25 de dezembro de 2010

Il faut bouger la vie

Je me révolte donc nous sommes. 
(Albert Camus)

Meu 2010 começou na manhã de 18 de dezembro de 2009, quando descarreguei minhas sete primaveras juizforanas no velho quarto da casa em que cresci. À tarde arrumei meus livros na estante e à noite perdi meu pai. Para sempre vou trazer no tímpano esquerdo o peso das suas últimas palavras para mim, ditas poucas horas antes de ele entrar no hospital: então vem, meu filho, vem cuidar de mim. Acho que desde então existe algo a ser resolvido na minha vida e os marcos temporais, como aniversários, fins e começos de semestres letivos e réveillons, viraram janelas que tenho que abrir e fechar.

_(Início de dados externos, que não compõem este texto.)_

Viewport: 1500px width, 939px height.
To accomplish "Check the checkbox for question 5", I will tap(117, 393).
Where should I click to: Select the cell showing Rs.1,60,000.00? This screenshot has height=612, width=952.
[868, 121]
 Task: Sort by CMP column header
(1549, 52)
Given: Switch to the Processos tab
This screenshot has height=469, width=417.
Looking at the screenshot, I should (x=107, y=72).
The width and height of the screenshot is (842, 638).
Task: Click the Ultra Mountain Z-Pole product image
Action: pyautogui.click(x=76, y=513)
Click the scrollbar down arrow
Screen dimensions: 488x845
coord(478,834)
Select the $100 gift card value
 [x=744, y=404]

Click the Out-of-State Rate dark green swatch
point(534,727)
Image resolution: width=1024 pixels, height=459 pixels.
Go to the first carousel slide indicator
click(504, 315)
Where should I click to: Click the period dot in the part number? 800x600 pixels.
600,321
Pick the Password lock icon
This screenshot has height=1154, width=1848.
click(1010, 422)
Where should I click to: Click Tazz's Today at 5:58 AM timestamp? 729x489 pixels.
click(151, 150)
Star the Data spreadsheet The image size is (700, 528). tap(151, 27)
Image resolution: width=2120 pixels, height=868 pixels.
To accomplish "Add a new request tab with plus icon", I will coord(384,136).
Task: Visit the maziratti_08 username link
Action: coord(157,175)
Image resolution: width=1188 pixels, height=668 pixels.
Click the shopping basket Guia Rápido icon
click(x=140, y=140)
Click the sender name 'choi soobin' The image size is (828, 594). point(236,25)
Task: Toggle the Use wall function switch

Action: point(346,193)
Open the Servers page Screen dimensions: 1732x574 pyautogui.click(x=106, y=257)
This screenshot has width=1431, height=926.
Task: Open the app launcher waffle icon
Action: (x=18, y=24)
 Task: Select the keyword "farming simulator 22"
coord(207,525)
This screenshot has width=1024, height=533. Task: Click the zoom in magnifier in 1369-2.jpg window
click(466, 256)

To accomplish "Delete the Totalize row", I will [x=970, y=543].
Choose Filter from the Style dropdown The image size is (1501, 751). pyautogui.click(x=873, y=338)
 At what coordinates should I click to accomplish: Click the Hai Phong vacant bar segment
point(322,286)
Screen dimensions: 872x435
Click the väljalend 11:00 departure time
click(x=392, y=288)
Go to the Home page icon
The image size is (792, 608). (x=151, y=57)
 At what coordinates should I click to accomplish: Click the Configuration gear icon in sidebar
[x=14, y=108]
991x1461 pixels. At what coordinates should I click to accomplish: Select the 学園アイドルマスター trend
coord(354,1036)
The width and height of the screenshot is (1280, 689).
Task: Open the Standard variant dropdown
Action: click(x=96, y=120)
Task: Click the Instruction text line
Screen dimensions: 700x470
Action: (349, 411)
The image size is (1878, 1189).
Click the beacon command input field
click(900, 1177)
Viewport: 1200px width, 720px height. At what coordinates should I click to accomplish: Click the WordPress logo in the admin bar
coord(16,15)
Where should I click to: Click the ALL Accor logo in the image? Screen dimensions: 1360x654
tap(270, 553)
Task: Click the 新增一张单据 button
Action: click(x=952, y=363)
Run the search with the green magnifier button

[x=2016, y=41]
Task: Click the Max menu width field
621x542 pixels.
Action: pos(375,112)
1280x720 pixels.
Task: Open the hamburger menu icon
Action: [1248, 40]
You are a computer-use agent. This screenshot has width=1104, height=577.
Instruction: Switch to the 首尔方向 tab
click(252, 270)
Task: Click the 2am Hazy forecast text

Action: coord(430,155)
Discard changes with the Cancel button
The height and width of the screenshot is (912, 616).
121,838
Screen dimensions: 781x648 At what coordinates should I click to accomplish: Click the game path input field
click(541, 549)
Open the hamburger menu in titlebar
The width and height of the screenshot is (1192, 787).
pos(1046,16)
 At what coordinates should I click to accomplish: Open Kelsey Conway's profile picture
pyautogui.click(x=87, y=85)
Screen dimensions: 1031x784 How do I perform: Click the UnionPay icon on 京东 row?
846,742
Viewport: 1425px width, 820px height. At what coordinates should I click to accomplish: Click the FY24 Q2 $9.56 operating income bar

Em 2010 levei um monte de chineladas na cara, e vi amigos meus levando outras tantas. Também dei as minhas chineladas (não sou nenhum santo). Saí, voltei e saí e voltei várias vezes. Juiz de Fora continuou sendo uma presença que me assombra, para o bem e para o mal. Aceitei que o sol das tardinhas na Lagoa rivaliza lindamente com o sol das tardinhas de Valença. Vi coisas que sempre estiveram com a cabeça no meu colo saírem voando e virarem respostas, answers blowin' in the wind. Descobri um sem-começo-nem-fim de coisas, de lugares e de sorrisos que eu quero. Por outro lado, descobri umas quatorze coisas que não quero. Descobri uma esquina e um ponto de ônibus em que posso me sentar e passar horas sem ser visto; aliás, decidi que meu livro, se algum dia eu o escrever, vai se chamar Bus Stop Blues. E não, a minha família ainda não conseguiu resolver seus pepinos. Mas minhas irmãs, minha mãe, meu sobrinho e eu estamos no caminho. E cada Reis de Faria que vier vai virar uma folha no galho que trago desenhado no braço direito.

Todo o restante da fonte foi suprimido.